Just forget about LuaTeX for the moment.
- LuaLaTeX is still useless even if it's going to be shipped on TeX Live
- ConTeXt (the only one where LuaTeX is useful) has its own patterns
and pattern loading mechanisms, not even considering the fact that
LuaTeX support on TeX Live will probably be obsolete by the time when
DVDs are sent to members :P :)
- LuaTeX can load patterns at runtime, and it's quite possible that
the hyph-foo.tex files that you see in svn will be preprocessed to
generate even cleaner pattern files (one pattern per line, no
\patters{} macro, no comments, etc.)

>> A summary: please, please, please ... do take a look at
>>
>> 1.) svn://tug.org/texhyphen/trunk/tex/loadhyph/loadhyph-xx.tex (german
>> is not the best example, take a look at "sl" instead; also the file
>> will probably change - it's autogenerated anyway)
>> and
>> 2.) svn://tug.org/texhyphen/trunk/tex/patterns/utf8/lang-de-1996.tex
>> for an example of what we would really like to see: plain patterns,
>> utf-8 encoded, no catcodes, no lccodes, no TeX macros
>>
>> With two languages that goal was unavoidable, and with languages such
>> as german & french, I do not dare changing anything as it would break
>> compatibility with OT1-encoded fonts.
>>
>> The overall scheme, locations, comments ... all that might change, but
>> the idea is to split content (patterns themselves) from intepretation
>> (adapting them for xetex or pdftex that uses T1 or T2A encoding,
>> depending on needs).
>
> I think, I got the message.  More off-list.

OK.

>> And for the sake of that, it would be really helpful to submit "clean"
>> files. Definitely I can write a script to convert your patterns into
>> the proper format, but I guess that you would want updates to happen
>> automatically whenever you update your patterns,
>
> The poor man that uses XeTeX with OpenType fonts for writing a thesis
> doesn't really want a change of ngerman's hyphenation patterns to happen
> automatically for it might change line breaking of the document.

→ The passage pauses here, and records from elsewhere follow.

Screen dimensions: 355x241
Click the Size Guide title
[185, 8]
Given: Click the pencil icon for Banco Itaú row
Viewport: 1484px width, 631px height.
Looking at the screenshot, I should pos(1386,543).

But the poor man that wrote a thesis, wrote it a year ago at most (to
those who used it in 2004 the adjective does not apply). And those who
go for XeTeX, go for the better, and do not care too much if a line
will be broken slightly better. If they convert old documents, they
won't be broken in the same way as they were in the old document
anyway.

I might be wrong, but I guess that most XeTeX users would vote for the
new patterns.

> Version control of evolving hyphenation patterns is what package
> hyphsubst was written for.  How does this relate to XeTeX?

Do hyphsubst any polyglossia know for each other? (Babel doesn't work
in XeTeX, polyglossia is babel replacement.) I have no idea what
hyphsubst does.

Mojca

PS: You probably do not want to break backward compatibility (with a
not-yet-very-well-tested package hyphsubst, that might still change in
future) to the users to whom you have promised it (saying that they
may load a specific hyphenation file that will not change).